Sports Team - Gulp!
Bright Antenna / Island / Universal
VÖ: 23.09.2022
Unsere Bewertung: 6/10
Eure Ø-Bewertung: 6/10
That's all, folks?
Sports Team haben noch eine Rechnung offen. Es ist eh schon blöd, sein heißerwartetes Debüt vor Beginn eines pandemiebedingt nahezu konzertlosen Sommers zu veröffentlichen, aber noch blöder, wenn man als hochkinetische Rockband mit einem überdrehten Showman-Goofy als Frontmann seine volle Wucht nur live entfaltet. "Deep down happy" erreichte dennoch Platz zwei der britischen Charts und erhielt später im Jahr eine Nominierung für den Mercury Prize, was das Dilemma des "schwierigen zweiten Albums" nur noch prekärer machte. Sollten Sports Team mit einer weiteren Fuhre Uptempo-Hymnen die verlorene Zeit mit ihren Fans nachholen oder eher der Anerkennung der Fachpresse Tribut zollen und sich musikalisch weiterentwickeln? Der Londoner Sechser scheint diese "Lose or lose"-Situation auf seinem Zweitling selbst aufs Korn zu nehmen: Auf dem Cover brennt eine Dynamitstange, den Titel "Gulp!" kennt man sonst nur von Cartoonfiguren, bevor sie in den Abgrund stürzen. Leider verhindert die Selbstironie nicht, dass die Platte tatsächlich zwischen den Stühlen hängt.
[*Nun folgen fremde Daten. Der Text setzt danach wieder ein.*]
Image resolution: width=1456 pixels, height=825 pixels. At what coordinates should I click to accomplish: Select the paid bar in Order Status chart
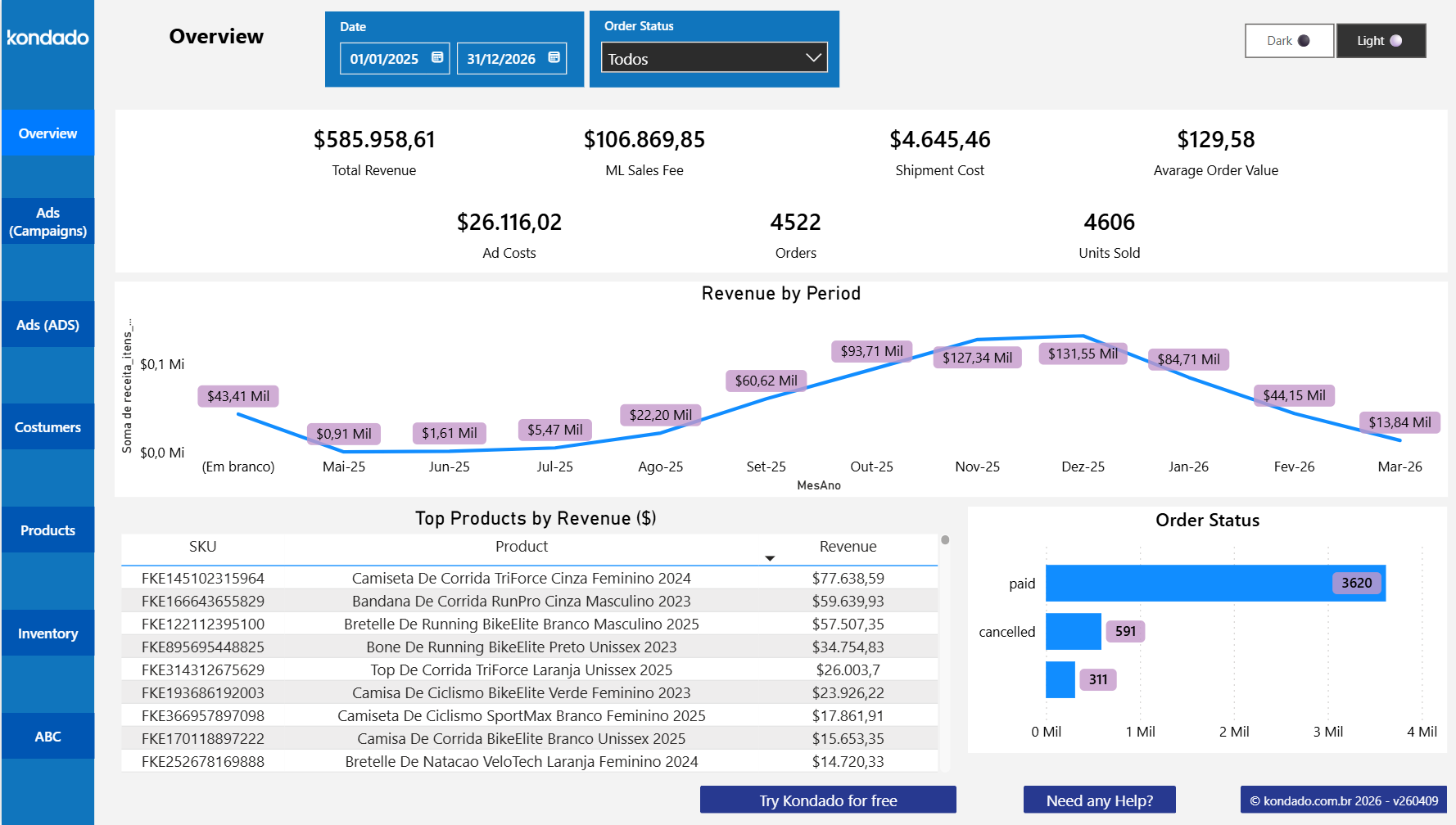pyautogui.click(x=1187, y=583)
Sie klingt zu bemüht, um mit der gleichen Energie wie früher in jedes bewegliche Körperteil zu schießen, geht aber stilistisch nicht weit genug, um sich als konsequente Progression auszuzeichnen.
Im Opener "The game" ist noch alles beim Alten. Kompakte Riffs schälen sich aus dem Feedback, um ein Stück furiosen Indie-Glam-Punks vorwärts zu peitschen, während Alex Rice in bewährter Manier soziale Kälte in einen Mitgröl-Refrain verpackt: "Oh yeah, that's the game / Life's hard, but I can't complain." Das folgende "Dig!" irritiert dahingegen. Rice' Bariton murmelt über einen ungewohnt düsteren Post-Punk-Motor, lässt sich versweise von einem Kinderchor ablösen und der ganze Track deutet seine Ausbrüche und Hooks lieber nur an, anstatt sie von der Leine zu lassen. Besser macht's "The drop" mit seinen nach Bläsern klingenden Gitarren und der ausgefeilten Bridge, auch wenn man einen so geschmeidigen Erwachsenen-Rock-Groover eher dem Alterswerk eines Bryan Ferry, Iggy Pop oder Paul Weller zugeordnet hätte als einer Gruppe vorlauter Student*innen. "Cool it kid" holt sich Sorry-Sängerin Asha Lorenz dazu, um endgültig zu beweisen, dass Sports Team auch im ernsteren Midtempo bestehen können – zumindest solange, bis die eher lahmarschige Rockabilly-Annäherung von "Unstuck" doch die Geschwindigkeit vermissen lässt und zu allem Überfluss das Main-Riff des Songs ganz schön auf die Nerven geht.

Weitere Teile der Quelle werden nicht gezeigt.